The Insight (Rule of Thumb)
- Action: Increase learning rate when switching from full fine-tuning to LoRA.
- Value: Use `--lora_dim 128` with `--gradient_accumulation_steps 8` for single-GPU training.
- Trade-off: Higher learning rate may cause instability if set too high; start with 2-3x the full fine-tuning rate and adjust. Gradient accumulation compensates for smaller per-GPU batch size.

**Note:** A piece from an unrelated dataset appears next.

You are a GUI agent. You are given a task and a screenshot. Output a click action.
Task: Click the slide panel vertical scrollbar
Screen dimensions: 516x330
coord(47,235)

- Single GPU configuration: OPT-1.3B with LoRA on single GPU: `--lora_dim 128 --gradient_accumulation_steps 8`
- Scope: LoRA can fine-tune models up to 6.7B on a single A6000 (48GB) and up to 30B on a single node with 8 GPUs.
Reasoning
In full fine-tuning, the gradient directly updates all model parameters. In LoRA, updates are projected through low-rank matrices: `W = W_0 + BA` where B is (d x r) and A is (r x d), with r << d. The effective rank r limits the expressiveness of each update step, meaning more gradient steps or larger step sizes are needed to achieve equivalent parameter changes. The gradient accumulation of 8 steps compensates for the smaller micro-batch size on single GPU, maintaining a reasonable effective global batch size.
The factor by which LoRA reduces the checkpoint activation overhead is `k = lora_dim * 2 / hidden_size`. For OPT-1.3B (hidden=2048) with lora_dim=128: k = 0.125, meaning only 12.5% of gradient computation is needed for the LoRA parameters.
Code Evidence:
Explicit comment from `training/step1_supervised_finetuning/training_scripts/opt/single_gpu/run_1.3b.sh:7`:
# Note that usually LoRA needs to use larger learning rate
Configuration from the same script at line 19:
--gradient_accumulation_steps 8 --lora_dim 128 \
LoRA overhead calculation from `dschat/utils/perf.py:67-74`:
if args.lora_dim > 0:
k = args.lora_dim * 2 / config.hidden_size
checkpoint_activations_factor -= (1 - k)